Elena Lorac raconte son histoire d’une voix douce, sans cacher son impuissance face au piège kafkaïen dans lequel on l’a enfermée. Née il y a 23 ans au milieu des plantations de canne à sucre de Sabana Grande de Boya, à 90 kilomètres au nord de Saint-Domingue, la jeune femme est apatride. Les autorités dominicaines refusent de lui donner une cedula (carte d’identité), sous prétexte que ses parents sont des migrants venus d’Haïti pour travailler sur les plantations de l’Etat, qui n’a jamais régularisé leur situation. "Sans cedula, je ne peux rien faire, je ne peux pas acheter de portable, ni ouvrir un compte bancaire, ni m’inscrire à l’université", déplore-t-elle.

Elena voudrait poursuivre ses études pour devenir institutrice afin d’aider sa mère qui vit seule avec ses quatre jeunes frères et sœurs. "Elle vit dans la misère, de l’aide de Dieu, et souffre d’une tumeur au sein, sans aucune assurance", soupire la jeune fille.

Pendant plusieurs mois, munie de son acte de naissance, Elena a été renvoyée de bureau en bureau.
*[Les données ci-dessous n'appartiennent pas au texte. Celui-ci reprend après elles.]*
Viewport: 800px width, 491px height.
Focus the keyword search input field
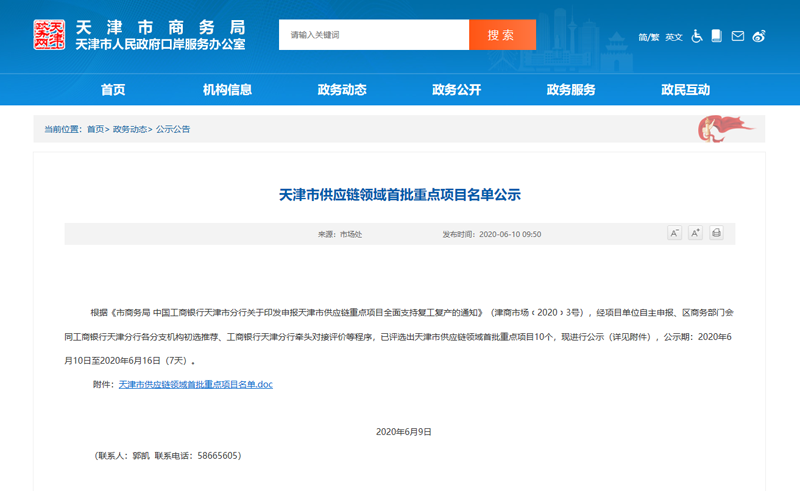click(375, 35)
Jusqu’à ce qu’en mars 2010, une fonctionnaire de la Junta Central Electoral (JCE), l’organisme chargé de l’état-civil, lui annonce qu’elle ne pourrait obtenir de cedula, car ses parents "avaient des noms haïtiens". "Elle m’a dit d’aller à l’ambassade d’Haïti et de me déclarer comme haïtienne, mais je suis née ici. Je ne parle ni le créole ni le français, je ne connais personne là-bas, je n’y suis jamais allé", poursuit Elena.
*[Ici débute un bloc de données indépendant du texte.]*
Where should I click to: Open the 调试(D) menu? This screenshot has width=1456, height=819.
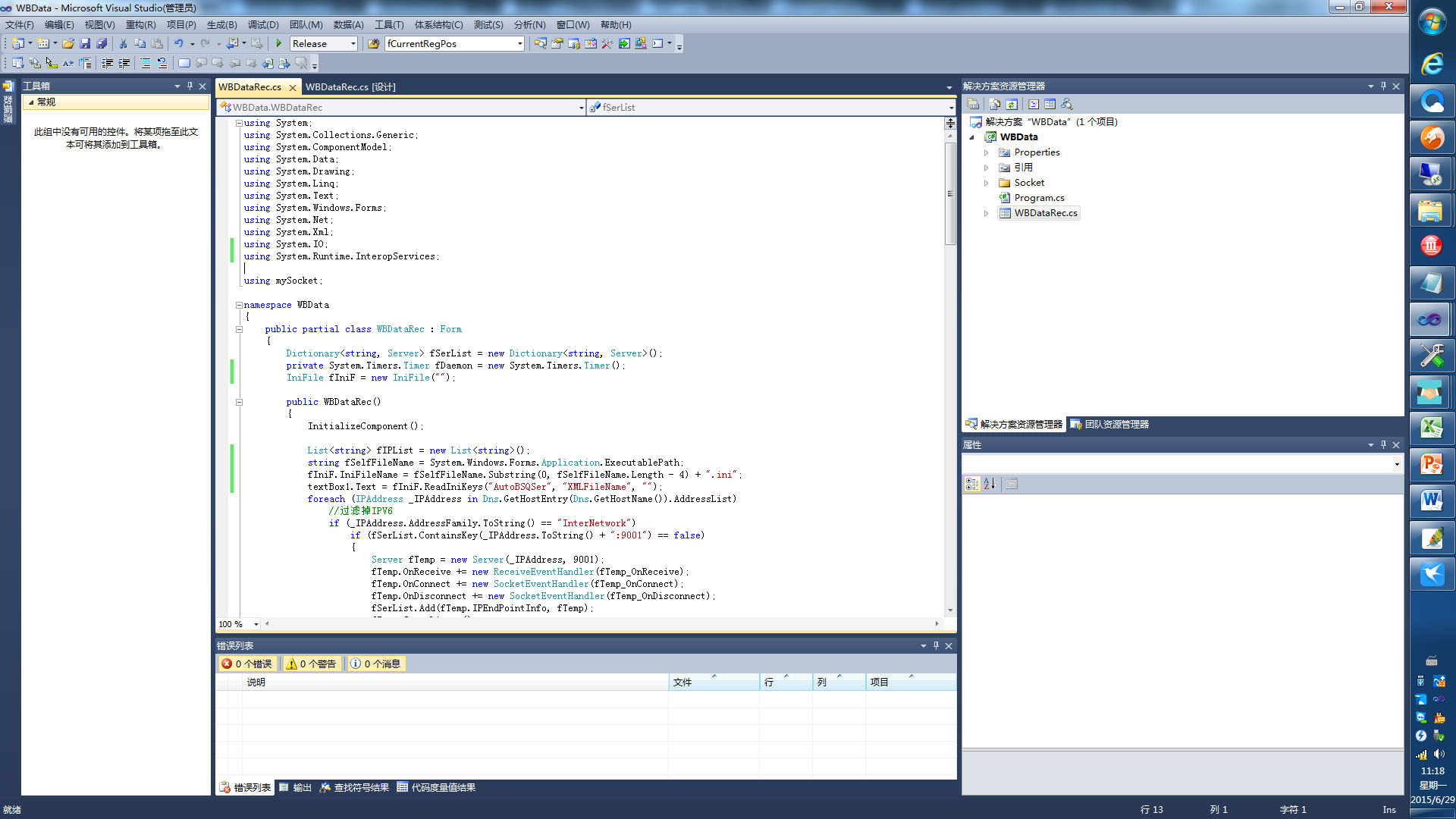coord(263,25)
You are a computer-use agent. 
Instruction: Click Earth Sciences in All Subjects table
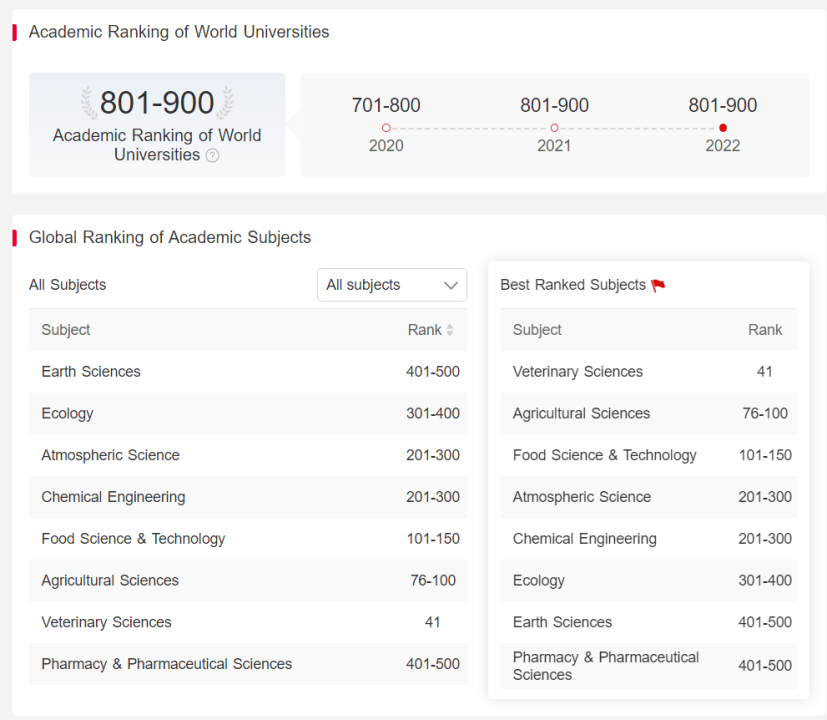point(91,372)
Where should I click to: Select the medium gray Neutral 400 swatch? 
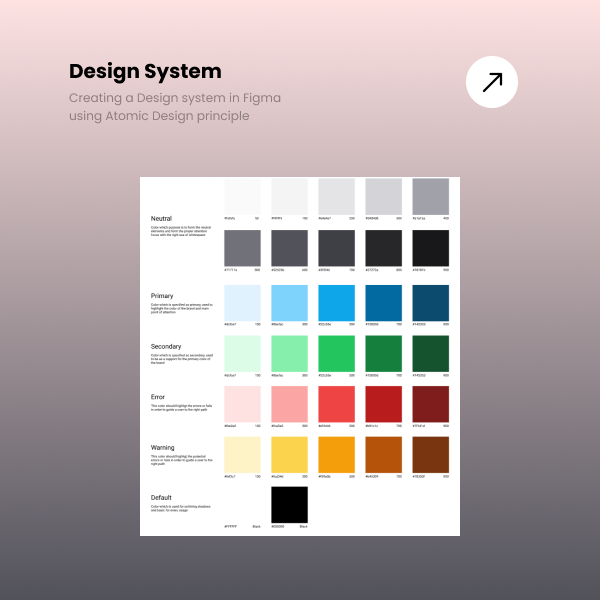(x=430, y=196)
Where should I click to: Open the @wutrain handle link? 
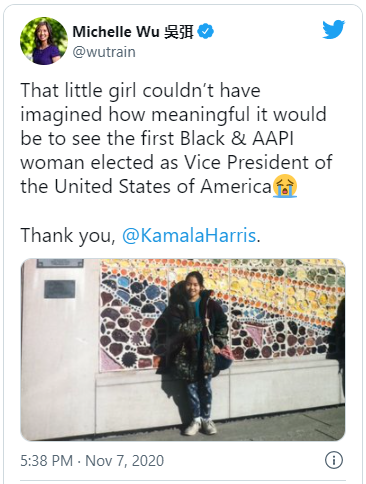pos(104,52)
Personne ne sait combien de descendants de Haïtiens nés sur le sol dominicain sont dans le même vide juridique qu’Elena. "Aucun recensement n’a été fait mais, selon plusieurs estimations, ils seraient près de 300 000, dont la majorité n’a pas été déclarée", affirme Me Francisco Leonardo, un jeune avocat qui travaille pour Reconocido. Avec le concours du Service jésuite d’aide aux réfugiés et migrants (SJRM), cette ONG se bat pour la reconnaissance des droits des Dominicains d’origine haïtienne.
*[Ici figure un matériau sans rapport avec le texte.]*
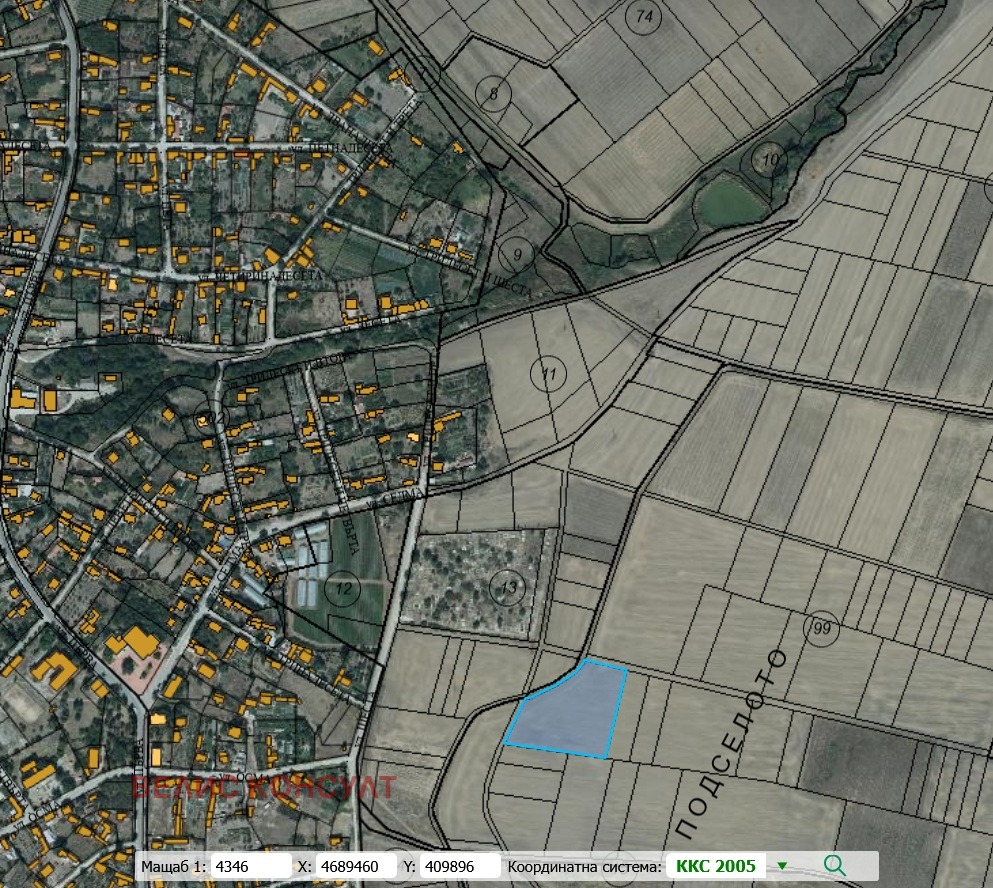Click the magnifier search icon
Viewport: 993px width, 888px height.
(x=835, y=865)
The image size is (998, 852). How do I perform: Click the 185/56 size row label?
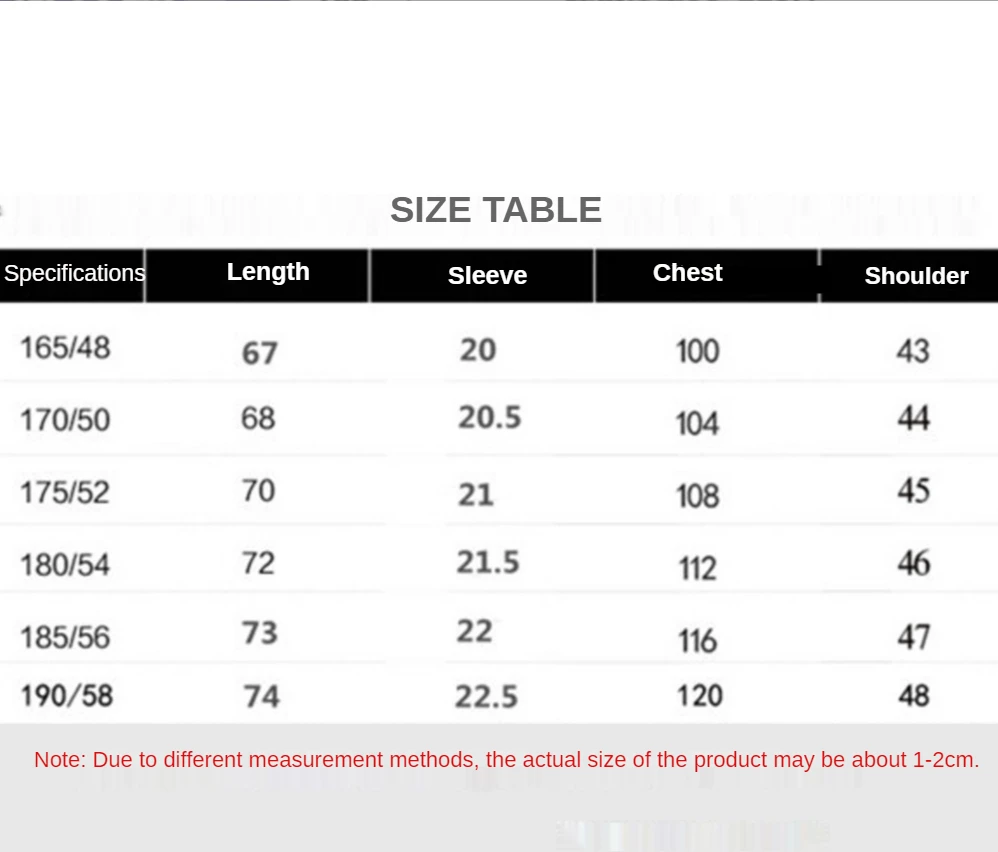tap(66, 638)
"La Junta Central refuse de donner les documents d’identité sur la base du profil phénotypique et du nom des parents. Elle fait traîner les demandes pendant des années sous prétexte d’investigation et, pendant ce temps, la vie des demandeurs est paralysée", explique l’avocat. Avec l’aide de Reconocido, deux groupes, l’un de 28 et l’autre de 101 Dominicains d’ascendance haïtienne, ont récemment obtenu gain de cause auprès des tribunaux de San Pedro De Macoris et El Seibo, dans l’est du pays.

"DROITS FONDAMENTAUX VIOLÉS"

Estimant que la JCE "violait les droits fondamentaux" des plaignants, ces deux tribunaux lui ont ordonné de leur délivrer leurs cedulas. Loin d’obtempérer, la JCE a entrepris une campagne d’intimidation contre les jeunes Dominicains d’ascendance haïtienne, dénoncée par Amnesty International, et a fait appel.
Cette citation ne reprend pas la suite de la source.